03

55 7 0
                                    

Mulmed: Rafi

PANGERAN PENCABUT NYAWA 2

Sore ini matahari tanpa segan memamerkan cahaya keemasannya yang menimpa rambut hitam tebal milik Rafi yang sedang terduduk di tengah-tengah lapangan basket dengan napas tersengal setelah berulang kali menggiring bola lalu memasukkannnya tepat ke sasaran setinggi 2,8m. Memantul-mantulkan bola basket seperti ini adalah kesukaannya setiap selesai sekolah. Ia merasa seperti bisa meluapkan kekesalan yang ia tanggung sepanjang hari. Kali ini ia bermain dengan damai, tanpa adu celoteh dengan seorang gadis berambut ikal legam dan berkulit terang juga hidung mungil. Ia merasa damai, tapi bukan berarti ia merasa nyaman. Ia merasa – sepi.

Kemana si cerewet itu? Nggak biasanya dia pulang tanpa menggangguku dulu. Rafi terduduk menikmati angin kecil yang lewat membelai rambutnya sambil membiarkan pertanyaan-pertanyaan tentang keberadaan Yuki menari-nari di benaknya.

Astaga! Untuk apa aku memikirkan si tengil itu. Rafi lalu segera berdiri, menepis semua tentang Yuki di kepalanya. Ia berjalan ke arah bangku biru langit setinggi lutut kaki, tempat ia membaringkan tas hitam bergaris cokelat kesukaannya. Sekolah terlihat cukup ramai dengan beberapa orang yang sibuk dengan kegiatannya masing-masing di jam ini. Beberapa anak berlalu lalang di koridor sambil sesekali tertawa cekikikan, entah apa yang mereka tertawakan. Guru-guru teladan juga masih mengerjakan beberapa hal yang tidak diketahui Rafi apa pentingnya.

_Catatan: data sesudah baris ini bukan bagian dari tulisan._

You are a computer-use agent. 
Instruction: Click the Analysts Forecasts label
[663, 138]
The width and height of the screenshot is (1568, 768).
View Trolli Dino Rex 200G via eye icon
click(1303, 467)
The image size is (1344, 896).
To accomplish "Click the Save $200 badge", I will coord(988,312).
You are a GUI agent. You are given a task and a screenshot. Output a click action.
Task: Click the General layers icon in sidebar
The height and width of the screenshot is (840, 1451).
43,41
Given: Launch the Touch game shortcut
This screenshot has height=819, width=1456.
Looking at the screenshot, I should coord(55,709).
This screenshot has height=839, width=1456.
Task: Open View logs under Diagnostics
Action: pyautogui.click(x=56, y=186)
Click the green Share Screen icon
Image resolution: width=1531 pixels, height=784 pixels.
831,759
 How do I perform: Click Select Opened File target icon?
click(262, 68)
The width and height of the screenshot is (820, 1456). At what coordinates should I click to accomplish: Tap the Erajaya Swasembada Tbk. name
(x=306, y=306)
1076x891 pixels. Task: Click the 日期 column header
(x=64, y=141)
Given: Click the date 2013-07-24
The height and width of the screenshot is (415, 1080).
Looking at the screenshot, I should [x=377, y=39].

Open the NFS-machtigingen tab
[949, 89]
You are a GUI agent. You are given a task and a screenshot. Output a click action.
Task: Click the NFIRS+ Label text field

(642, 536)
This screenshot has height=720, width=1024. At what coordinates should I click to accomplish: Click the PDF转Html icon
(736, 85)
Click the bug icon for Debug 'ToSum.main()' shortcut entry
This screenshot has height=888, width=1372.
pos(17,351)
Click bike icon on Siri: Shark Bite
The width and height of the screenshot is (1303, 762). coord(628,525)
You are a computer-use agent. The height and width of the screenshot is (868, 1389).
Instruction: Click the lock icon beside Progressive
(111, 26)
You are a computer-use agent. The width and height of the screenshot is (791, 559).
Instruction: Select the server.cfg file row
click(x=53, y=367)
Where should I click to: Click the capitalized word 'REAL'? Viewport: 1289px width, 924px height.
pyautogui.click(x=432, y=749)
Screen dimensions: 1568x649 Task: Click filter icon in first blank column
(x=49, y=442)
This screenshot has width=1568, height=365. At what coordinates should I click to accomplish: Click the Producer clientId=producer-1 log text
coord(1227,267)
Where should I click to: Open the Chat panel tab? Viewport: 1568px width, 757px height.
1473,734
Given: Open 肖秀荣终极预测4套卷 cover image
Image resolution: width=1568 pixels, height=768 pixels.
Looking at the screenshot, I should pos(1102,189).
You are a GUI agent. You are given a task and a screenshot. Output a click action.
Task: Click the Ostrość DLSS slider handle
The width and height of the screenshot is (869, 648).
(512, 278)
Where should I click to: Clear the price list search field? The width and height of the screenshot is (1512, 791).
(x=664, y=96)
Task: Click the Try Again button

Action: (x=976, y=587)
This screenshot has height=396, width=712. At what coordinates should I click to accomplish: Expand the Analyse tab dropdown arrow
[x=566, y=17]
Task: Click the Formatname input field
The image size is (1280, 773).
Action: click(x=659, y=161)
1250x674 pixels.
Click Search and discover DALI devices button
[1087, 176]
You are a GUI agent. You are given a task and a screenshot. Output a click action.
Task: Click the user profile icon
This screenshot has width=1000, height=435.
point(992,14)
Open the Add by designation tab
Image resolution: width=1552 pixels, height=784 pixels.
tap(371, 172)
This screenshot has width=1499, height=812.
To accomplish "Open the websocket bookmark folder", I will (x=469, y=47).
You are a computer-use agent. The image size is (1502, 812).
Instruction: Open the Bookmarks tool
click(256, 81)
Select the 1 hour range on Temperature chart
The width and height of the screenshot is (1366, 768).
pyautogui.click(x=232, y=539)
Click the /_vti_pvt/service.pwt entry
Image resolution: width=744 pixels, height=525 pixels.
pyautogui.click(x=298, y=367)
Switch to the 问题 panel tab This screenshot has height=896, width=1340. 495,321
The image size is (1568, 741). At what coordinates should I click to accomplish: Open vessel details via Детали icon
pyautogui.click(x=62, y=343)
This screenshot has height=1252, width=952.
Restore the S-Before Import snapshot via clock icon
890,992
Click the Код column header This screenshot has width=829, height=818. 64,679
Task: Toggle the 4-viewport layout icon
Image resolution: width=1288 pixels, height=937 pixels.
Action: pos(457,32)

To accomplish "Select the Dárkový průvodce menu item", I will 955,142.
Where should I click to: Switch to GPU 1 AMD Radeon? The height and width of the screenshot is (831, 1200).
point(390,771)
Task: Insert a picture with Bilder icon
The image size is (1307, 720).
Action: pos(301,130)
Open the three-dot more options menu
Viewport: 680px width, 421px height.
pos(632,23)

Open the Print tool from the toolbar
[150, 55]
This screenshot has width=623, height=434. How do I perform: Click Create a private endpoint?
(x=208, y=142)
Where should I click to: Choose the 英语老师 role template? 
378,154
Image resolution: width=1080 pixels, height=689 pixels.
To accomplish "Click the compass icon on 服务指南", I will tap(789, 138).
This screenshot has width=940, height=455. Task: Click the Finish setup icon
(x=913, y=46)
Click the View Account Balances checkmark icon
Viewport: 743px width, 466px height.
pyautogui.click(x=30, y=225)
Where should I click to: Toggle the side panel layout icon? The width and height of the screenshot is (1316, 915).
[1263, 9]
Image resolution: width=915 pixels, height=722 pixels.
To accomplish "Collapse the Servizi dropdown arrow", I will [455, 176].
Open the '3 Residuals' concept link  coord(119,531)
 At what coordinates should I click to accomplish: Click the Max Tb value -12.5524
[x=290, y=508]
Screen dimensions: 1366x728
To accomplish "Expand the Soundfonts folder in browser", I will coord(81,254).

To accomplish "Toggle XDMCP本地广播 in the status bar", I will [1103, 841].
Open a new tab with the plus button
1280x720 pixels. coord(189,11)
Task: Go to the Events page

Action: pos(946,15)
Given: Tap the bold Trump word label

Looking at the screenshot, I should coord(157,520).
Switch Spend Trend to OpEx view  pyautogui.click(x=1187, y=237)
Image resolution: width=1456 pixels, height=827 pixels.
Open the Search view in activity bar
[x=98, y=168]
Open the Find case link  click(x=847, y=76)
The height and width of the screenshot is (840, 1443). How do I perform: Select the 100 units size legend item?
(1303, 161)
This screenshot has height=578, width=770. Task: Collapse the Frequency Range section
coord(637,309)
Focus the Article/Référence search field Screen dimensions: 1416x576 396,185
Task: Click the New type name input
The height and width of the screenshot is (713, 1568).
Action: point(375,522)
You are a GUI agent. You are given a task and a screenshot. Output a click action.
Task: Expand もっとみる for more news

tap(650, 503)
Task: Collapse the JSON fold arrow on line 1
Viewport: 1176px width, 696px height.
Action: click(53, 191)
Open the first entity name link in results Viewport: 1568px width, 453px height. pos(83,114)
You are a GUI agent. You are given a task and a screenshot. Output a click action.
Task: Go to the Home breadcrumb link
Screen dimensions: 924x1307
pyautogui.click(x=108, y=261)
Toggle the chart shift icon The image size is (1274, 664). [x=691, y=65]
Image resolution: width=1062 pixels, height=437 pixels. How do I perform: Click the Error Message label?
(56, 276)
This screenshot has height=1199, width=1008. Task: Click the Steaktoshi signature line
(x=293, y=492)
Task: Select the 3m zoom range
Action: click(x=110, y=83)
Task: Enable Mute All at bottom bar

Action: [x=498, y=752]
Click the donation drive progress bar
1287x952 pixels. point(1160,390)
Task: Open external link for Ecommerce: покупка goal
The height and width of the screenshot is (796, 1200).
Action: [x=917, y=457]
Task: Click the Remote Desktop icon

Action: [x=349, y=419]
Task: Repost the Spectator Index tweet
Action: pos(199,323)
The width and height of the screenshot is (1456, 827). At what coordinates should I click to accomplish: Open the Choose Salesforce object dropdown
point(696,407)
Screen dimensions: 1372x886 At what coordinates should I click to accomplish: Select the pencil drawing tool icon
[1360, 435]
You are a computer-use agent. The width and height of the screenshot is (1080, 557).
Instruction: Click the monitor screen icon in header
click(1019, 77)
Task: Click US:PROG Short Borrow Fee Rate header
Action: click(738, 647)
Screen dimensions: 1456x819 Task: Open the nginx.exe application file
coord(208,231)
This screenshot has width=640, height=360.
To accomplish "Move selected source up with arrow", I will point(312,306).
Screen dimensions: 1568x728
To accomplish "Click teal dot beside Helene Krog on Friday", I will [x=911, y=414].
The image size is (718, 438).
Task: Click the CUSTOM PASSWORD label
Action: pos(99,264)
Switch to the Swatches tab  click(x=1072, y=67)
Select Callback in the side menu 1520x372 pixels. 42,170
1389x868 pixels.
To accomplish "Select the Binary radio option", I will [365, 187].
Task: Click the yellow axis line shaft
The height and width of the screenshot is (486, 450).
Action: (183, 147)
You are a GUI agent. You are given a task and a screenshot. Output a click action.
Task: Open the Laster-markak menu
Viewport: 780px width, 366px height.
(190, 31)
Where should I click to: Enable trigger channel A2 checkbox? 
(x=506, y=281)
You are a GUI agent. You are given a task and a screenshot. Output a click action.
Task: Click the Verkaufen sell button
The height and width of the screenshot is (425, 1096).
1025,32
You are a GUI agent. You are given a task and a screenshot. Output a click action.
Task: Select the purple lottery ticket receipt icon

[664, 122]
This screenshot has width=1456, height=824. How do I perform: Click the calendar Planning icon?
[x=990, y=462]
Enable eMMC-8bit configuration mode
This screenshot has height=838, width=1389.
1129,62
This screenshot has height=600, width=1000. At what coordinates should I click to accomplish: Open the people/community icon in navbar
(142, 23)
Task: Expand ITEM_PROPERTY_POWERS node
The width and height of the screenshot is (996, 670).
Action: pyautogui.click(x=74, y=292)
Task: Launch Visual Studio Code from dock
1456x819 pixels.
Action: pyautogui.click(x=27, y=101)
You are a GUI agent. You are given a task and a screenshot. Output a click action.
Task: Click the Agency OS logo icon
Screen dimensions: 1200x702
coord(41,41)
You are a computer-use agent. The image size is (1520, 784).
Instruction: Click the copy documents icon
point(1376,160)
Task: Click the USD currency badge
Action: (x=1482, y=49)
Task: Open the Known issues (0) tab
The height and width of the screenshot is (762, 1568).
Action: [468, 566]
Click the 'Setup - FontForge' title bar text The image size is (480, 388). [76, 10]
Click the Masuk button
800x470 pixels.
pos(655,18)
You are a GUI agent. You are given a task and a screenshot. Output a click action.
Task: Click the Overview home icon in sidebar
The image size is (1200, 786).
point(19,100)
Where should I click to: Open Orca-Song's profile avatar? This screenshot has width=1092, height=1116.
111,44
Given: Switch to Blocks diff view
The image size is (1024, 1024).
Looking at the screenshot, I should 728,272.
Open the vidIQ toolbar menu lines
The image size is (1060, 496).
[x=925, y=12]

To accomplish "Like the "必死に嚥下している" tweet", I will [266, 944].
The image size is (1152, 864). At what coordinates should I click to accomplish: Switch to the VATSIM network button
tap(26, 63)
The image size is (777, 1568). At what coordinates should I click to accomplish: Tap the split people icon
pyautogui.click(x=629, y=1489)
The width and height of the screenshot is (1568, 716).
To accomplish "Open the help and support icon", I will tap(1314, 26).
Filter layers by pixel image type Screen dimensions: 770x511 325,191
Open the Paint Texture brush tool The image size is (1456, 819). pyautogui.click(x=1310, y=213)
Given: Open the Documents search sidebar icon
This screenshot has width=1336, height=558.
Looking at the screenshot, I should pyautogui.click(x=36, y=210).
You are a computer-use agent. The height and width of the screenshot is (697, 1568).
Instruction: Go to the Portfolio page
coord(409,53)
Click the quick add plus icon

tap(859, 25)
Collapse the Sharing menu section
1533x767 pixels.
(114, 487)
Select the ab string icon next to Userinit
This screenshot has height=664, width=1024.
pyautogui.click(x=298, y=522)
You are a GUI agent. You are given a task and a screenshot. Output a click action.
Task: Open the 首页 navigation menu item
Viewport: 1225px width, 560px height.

Rafi terus berjalan lurus tanpa gangguan sampai akhirnya suara dari orang yang sangat dikenalnya membuatnya terpaksa menghentikan langkahnya. Ia membalikkan badan menggubris panggilan barusan.

"Ada apa bu?"

"Fauzan bilang kamu tau rumah Yuki. Ini, tolong berikan pada Yuki." Bu Endang menyerahkan buku kecil dan beberapa lembar kertas pada Rafi. " Ibu sudah mencarinya kemana-mana, sepertinya ia sudah pulang."

"Ah?"

"Ibu minta tolong ya Rafi."

Kalau saja Bu Endang tidak segera pergi seperti itu Rafi pasti sudah mengajukan beribu nama untuk menggantikannya mengantar kertas-kertas ini ke rumah Yuki yang sebenarnya cukup dekat dari komplek tempat ia tinggal bersama Bunda dan Buyanya. Rafi hanya bisa menggerutu dalam hati dan menghempaskan embusan napasnya dengan kasar. Ia berjalan terus ke arah tadi pagi ia membiarkan sepeda motor maticnya berdiri menunggu ia pulang sekolah.

_________________

Rafi memarkirkan sepeda motornya di depan sebuah rumah bernuansa modern putih - cokelat nan asri dengan rerumputan hijau serupa karpet yang membentang di halaman depan rumah itu. Tepat ketika Rafi menapakkan kakinya di atas bumi, seorang pria jangkung dengan perut cukup besar dalam balutan kemeja putih bergaris vertikal tersenyum, mempersilahkan Rafi masuk lalu segera pergi tanpa basa-basi. Sepertinya orang itu adalah ayah Yuki, dan ia tampak memburu waktu. Setelah puas membalas senyum itu, Rafi terus melangkah ke arah pintu cokelat di depannya. Ia mengangkat tangannya membentuk kepalan untuk mengetuk pintu agar dapat segera menyerahkan hal tidak penting ini pada Yuki, lalu secepatnya pulang dan memeluk mesra guling dan bantal besarnya di rumah. Kemudian secara tiba-tiba seorang wanita membuka pintu, seakan telah meramal Rafi akan datang. Ajaib!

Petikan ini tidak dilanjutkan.